Écrit par : Jacques Layani | mardi, 16 janvier 2007

à propos de Rutebeuf,je ne fais que transmettre "l'info",bien que j'aie toujours été étonné que Ferré ait pu connaître Emmanuel.On trouvait dans les années 50-60 plusieurs textes de Rutebeuf,en ancien français et en traduction,dans le Lagarde et Michard du moyen-âge,dont"la complainte Rutebeuf",que l'on étudiait en troisième...
quant à Bourdieu,je me suis mal fait entendre:ce n'est pas Ferré qui relève du sec/sup,mais son public:dans l'espace des goûts,Bourdieu raisonne en termes de proximité-gluglups l'a bien expliqué;je respecte le travail de Bourdieu,mais le livre "la distinction"n'est plus guère utilisable;si on utilise Bourdieu de façon mécanique,sans précaution de méthode,on tombe vite dans la caricature de l'article anglais;Bourdieu devait mal connaître Ferré par ailleurs:il le crédite d'une licence de lettres.....

Écrit par : francis delval | mardi, 16 janvier 2007

Je suis très intrigué par cette information concernant Seghers et P. Emmanuel. Je la pense fausse, mais je me demande ce qui a bien pu faire naître et affirmer cette idée.

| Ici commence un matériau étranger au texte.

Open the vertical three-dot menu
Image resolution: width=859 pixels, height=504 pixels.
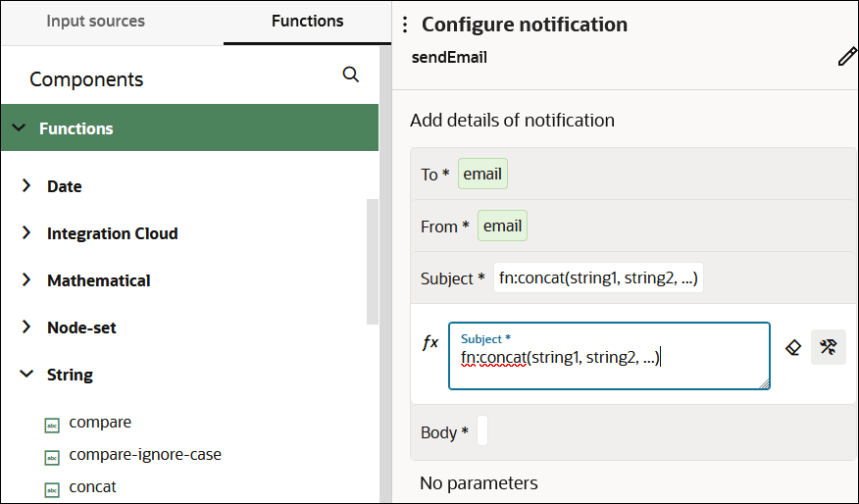pyautogui.click(x=405, y=25)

"ce n'est pas Ferré qui relève du sec/sup, mais son public" : c'était vrai au temps des cabarets, dans les années 50 et les premières années 60. Pas toujours, par la suite. Dans la mouvance de 1968, il y a eu tous les publics. Il est vrai toutefois que secondaire et supérieur prédominaient certainement.

Écrit par : Jacques Layani | mardi, 16 janvier 2007

désolé,jacques Layani,de ne pouvoir vous en dire plus;j'ai retenu l'info,très ancienne,mais non la source;je l'avais trouvée bizarre imaginant mal ferré participant à un travail collectif d'écriture!cela dit-mais c'est de peu d'importance-il est peu probable,mais non impossible qu'il ai rencontré Emmanuel,grand ami de Seghers depuis la résistance,et aussi de Max-Pol fouchet qui aimait beaucoup Ferré : il fit'dès 1958,figurer deux de ses poèmes("paris" et "madame la misère") dans son anthologie thématique de la poésie française.

Écrit par : francis delval | mardi, 16 janvier 2007

Oui, j'ai ce livre.

La rencontre n'est pas improbable en effet, c'est bien pour cela qu'elle m'intrigue. A suivre.

Écrit par : Jacques Layani | mardi, 16 janvier 2007

Peut-on dire que Ferré défend une conception bourgeoise de la poésie quand on sait à quel point il exécrait Saint John Perse ?

Écrit par : Question | samedi, 20 janvier 2007

Je ne crois pas que ce soit exactement ce qui a été avancé par Gluglups et nuancé par moi.

Il n'a pas été question de "défendre une conception" mais de "se faire une idée". Ni de "bourgeoise" mais d'"un peu compassée voire petit bourgeoise". J'ai répondu : "dans le même temps, il se fait cette idée-là et lutte contre".

J'ai dit aussi qu'il faudrait développer. L'examen de ce point vaudrait une longue note et je ne peux pas la faire pour le moment.